There's a complex theme throughout the story concerning the house's complicity in all of the kids' failings as adults. This is where the real-world scares begin to manifest themselves into the plot. A prime example of this is Luke (Oliver Jackson-Cohen). As an adult, Luke is a drug addict who struggles to get clean. As we learn more about his childhood, we're given glimpses of a neglected kid whose parents never believed in his nightmares. In a typical horror scenario, the things that go bump in the night are always easier to blame, but when it's your own mother and father who are at fault, it's all the more frightening.If you're thinking that Hill House sounds like a demented version of NBC's This is Us, there are certainly similarities in both shows' examination of how a past trauma can inform a person's future - but fear not - Flanagan doesn't shy away from the scares, especially in the flashbacks with the kids. The slow camera pans through the dark-ominous hallways of the old mansion create a mood that is perfect for the Halloween season. The creature designs are horrific too, like a crooked-neck lady with stringy black hair and a muffled voice.
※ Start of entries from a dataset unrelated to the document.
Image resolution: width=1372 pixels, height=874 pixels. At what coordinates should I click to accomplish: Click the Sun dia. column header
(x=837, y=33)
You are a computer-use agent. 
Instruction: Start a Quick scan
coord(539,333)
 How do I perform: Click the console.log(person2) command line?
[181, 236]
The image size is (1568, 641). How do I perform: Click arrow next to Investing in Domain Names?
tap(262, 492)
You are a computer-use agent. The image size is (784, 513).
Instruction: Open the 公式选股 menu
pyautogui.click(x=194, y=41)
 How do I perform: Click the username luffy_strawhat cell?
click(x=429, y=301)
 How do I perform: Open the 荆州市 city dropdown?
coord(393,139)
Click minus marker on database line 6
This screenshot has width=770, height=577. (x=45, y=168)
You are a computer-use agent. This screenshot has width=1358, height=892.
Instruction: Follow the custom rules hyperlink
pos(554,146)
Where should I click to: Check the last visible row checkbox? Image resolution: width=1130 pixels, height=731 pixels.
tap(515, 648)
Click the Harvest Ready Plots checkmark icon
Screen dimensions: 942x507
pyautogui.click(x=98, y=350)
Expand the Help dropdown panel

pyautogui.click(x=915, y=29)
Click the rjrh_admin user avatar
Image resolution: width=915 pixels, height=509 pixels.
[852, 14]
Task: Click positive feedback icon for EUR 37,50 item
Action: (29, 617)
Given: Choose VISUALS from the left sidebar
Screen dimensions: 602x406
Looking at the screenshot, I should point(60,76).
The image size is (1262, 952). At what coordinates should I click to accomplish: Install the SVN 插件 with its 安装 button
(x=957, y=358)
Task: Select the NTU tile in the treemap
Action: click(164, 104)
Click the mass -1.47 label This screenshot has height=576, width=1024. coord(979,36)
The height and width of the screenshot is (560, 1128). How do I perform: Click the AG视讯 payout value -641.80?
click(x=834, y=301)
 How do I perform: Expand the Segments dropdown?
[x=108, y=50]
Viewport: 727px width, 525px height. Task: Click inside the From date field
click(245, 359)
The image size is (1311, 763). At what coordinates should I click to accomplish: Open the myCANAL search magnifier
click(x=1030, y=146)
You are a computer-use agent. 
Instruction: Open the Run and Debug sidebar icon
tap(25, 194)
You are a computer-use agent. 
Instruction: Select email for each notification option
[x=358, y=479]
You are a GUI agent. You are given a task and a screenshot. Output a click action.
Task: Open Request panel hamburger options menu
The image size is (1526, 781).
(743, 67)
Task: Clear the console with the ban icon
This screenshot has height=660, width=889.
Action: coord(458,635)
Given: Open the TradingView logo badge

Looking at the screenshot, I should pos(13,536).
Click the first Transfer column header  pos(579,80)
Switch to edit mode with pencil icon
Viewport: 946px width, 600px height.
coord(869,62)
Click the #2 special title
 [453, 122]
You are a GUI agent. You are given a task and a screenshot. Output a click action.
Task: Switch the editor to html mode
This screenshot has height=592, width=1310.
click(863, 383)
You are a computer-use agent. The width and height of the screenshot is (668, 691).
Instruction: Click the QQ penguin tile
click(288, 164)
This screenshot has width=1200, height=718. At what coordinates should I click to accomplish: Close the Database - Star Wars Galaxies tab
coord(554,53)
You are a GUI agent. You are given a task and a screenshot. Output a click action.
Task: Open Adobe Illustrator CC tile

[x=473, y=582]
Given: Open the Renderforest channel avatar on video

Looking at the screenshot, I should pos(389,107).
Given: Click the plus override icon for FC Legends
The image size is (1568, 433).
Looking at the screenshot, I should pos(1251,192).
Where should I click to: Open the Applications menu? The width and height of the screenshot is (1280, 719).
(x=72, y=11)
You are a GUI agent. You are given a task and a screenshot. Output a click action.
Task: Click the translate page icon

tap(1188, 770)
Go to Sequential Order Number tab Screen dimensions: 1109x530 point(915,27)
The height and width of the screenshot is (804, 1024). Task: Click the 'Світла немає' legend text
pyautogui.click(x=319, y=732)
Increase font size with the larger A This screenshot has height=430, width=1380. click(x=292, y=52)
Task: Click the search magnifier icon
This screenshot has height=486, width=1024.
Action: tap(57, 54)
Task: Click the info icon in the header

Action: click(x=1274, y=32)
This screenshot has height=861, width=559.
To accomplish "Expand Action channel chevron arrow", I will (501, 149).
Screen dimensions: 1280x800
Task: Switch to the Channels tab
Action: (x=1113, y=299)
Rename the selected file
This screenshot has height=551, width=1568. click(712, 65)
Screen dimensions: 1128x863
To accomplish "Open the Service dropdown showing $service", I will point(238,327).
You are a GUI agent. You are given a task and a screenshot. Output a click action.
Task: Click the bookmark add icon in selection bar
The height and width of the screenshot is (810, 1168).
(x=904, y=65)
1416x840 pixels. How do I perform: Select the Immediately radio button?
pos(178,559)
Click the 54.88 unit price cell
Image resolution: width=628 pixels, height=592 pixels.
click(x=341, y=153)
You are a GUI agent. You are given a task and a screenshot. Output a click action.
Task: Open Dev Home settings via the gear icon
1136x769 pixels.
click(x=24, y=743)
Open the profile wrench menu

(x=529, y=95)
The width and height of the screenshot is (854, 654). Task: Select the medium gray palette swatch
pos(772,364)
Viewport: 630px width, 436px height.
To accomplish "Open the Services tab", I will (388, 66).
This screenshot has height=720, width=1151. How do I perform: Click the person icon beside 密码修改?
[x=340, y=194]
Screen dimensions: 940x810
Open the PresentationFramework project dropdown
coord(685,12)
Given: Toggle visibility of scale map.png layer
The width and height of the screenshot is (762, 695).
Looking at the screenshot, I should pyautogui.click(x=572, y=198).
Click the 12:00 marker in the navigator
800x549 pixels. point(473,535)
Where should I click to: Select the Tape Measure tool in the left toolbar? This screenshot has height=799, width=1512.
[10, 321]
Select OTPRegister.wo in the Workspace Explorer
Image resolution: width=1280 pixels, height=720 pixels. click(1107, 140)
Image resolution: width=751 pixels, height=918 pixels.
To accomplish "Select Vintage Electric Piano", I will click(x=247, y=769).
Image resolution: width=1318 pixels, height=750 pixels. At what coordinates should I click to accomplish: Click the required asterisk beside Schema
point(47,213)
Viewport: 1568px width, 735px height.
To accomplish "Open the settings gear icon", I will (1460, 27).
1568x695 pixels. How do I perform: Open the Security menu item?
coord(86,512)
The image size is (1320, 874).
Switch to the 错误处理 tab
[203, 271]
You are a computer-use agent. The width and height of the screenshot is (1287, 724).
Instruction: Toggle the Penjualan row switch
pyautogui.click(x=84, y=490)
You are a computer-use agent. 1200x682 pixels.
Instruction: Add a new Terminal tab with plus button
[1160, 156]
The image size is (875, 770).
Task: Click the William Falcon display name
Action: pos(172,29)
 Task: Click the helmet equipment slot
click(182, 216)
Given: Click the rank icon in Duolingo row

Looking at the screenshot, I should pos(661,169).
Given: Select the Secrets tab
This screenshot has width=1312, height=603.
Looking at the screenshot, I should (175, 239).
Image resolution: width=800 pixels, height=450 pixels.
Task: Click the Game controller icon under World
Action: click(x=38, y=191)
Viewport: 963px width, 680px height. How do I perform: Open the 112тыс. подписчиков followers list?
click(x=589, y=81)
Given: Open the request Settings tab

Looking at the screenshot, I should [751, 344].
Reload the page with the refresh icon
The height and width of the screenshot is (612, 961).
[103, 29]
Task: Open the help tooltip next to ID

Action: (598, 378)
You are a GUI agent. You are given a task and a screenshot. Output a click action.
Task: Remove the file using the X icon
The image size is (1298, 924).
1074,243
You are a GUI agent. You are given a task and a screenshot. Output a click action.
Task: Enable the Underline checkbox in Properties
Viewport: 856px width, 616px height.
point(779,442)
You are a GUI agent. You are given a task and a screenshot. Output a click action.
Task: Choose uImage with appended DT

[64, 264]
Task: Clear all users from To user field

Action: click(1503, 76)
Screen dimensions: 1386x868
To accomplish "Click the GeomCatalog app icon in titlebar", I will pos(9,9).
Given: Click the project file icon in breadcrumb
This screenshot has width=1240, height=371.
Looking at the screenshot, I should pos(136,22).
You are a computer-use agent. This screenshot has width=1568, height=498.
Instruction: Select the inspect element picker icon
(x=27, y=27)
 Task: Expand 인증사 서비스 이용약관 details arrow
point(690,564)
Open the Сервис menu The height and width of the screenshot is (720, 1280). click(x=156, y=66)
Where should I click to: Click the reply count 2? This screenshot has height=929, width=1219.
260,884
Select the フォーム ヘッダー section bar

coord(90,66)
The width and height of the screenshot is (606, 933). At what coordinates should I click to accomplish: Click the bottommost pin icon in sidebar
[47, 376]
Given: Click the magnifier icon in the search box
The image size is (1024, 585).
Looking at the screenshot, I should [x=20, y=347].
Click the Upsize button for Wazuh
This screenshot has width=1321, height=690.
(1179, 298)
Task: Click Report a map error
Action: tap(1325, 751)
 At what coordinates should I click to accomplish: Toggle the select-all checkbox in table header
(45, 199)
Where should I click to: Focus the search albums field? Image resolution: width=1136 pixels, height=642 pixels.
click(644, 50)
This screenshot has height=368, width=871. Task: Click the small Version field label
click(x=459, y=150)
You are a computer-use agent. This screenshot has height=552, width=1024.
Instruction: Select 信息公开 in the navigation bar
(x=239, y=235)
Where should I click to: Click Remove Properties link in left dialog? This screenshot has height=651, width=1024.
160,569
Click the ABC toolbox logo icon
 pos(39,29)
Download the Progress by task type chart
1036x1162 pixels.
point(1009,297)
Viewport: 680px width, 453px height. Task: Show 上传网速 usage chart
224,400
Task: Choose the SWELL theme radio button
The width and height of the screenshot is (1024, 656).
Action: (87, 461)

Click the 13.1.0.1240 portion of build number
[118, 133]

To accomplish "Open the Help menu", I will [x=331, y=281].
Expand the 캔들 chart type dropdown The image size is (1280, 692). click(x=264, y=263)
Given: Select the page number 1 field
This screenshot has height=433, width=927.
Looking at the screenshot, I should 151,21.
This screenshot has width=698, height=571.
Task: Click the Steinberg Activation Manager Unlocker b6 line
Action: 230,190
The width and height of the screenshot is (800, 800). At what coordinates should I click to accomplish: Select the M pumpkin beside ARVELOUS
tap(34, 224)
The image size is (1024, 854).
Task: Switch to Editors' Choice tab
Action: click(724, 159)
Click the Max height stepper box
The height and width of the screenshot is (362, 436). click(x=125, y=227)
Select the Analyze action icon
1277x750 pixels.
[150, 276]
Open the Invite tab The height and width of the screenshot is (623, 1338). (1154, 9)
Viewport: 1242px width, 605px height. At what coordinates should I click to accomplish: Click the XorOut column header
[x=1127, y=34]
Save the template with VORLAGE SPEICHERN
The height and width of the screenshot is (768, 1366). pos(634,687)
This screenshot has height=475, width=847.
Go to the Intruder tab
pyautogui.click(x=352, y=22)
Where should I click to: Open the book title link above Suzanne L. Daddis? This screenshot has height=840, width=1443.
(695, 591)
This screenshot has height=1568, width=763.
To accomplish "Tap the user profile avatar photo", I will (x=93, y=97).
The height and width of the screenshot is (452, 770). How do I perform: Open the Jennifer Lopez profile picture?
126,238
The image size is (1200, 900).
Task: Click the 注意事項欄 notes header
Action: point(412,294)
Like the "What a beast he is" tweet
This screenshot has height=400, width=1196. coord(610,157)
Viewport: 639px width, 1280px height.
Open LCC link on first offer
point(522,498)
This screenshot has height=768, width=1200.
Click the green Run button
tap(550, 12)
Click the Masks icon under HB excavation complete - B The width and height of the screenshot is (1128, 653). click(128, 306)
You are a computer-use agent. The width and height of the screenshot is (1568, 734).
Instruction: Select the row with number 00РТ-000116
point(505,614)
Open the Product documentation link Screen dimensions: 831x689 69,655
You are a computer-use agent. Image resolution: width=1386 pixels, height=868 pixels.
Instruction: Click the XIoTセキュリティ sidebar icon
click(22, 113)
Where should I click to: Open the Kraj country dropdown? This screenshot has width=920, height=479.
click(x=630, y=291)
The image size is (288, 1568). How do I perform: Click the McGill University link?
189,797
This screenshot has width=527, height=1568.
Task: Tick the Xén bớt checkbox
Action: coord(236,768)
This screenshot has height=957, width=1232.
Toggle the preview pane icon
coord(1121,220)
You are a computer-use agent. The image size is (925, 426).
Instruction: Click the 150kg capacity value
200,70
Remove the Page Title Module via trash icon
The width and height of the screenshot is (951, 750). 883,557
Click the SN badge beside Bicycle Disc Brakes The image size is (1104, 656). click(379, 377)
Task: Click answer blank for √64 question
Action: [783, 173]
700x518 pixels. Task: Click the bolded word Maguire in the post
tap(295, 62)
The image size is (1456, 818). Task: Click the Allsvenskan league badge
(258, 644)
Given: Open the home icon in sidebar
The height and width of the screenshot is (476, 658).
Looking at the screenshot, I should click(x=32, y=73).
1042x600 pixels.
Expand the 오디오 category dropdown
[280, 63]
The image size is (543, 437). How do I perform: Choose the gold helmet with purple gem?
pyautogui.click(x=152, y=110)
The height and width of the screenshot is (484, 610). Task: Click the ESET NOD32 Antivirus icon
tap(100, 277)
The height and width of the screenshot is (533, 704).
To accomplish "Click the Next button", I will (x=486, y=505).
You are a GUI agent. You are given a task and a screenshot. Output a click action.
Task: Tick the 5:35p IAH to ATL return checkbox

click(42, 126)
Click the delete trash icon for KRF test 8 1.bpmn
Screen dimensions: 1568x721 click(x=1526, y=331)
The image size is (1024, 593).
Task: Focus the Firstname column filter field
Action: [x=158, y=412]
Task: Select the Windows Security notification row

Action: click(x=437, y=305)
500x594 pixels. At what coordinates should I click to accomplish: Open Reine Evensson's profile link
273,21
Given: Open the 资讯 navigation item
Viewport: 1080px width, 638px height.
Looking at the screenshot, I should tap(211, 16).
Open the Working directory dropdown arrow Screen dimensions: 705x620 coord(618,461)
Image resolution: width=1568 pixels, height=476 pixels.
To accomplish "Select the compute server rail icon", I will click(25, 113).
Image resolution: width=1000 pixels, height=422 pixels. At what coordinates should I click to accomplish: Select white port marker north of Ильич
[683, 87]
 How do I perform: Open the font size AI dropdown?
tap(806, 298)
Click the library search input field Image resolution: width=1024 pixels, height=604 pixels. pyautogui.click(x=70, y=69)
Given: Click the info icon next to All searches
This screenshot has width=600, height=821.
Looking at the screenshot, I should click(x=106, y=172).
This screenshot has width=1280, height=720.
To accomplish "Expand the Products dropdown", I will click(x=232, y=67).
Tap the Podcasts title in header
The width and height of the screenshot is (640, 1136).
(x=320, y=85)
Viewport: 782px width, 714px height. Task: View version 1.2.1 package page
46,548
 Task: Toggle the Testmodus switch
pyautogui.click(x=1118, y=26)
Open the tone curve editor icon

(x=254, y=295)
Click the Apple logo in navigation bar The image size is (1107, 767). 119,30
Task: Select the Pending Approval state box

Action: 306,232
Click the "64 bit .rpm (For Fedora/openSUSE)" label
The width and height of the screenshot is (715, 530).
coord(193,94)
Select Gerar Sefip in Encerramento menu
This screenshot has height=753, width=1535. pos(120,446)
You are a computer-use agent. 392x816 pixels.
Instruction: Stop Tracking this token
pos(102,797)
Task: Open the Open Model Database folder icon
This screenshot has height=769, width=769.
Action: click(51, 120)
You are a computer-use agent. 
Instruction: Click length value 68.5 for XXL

While the children are the narrative spine of Hill House, a family tale wouldn't be complete without the parents. Carla Gugino (Watchmen) plays Olivia Crain, a formidable matriarch in the eyes of her kids, and husband, Hugh, portrayed as an older man by veteran actor Timothy Hutton (Leverage). Olivia struggles to find a sense of purpose in a big old house with nothing to occupy her mind. Gugino delivers some of her best work here, effectively embodying the characteristics of someone who may be slowly losing her mind.
Like her children, Olivia is deeply affected by the house, but is there really something hiding in the shadows, or are her symptoms a result of a troubled marriage and the pressures of raising five kids? The ambiguity is a through-line that Flanagan uses in Season 1 as an effective way to create doubt in the mind of the viewer. If the horrors that dwell inside Hill House are real or simply figments of its inhabitants' imaginations, Flanagan is in no hurry to confirm it, and the show is all the better for it.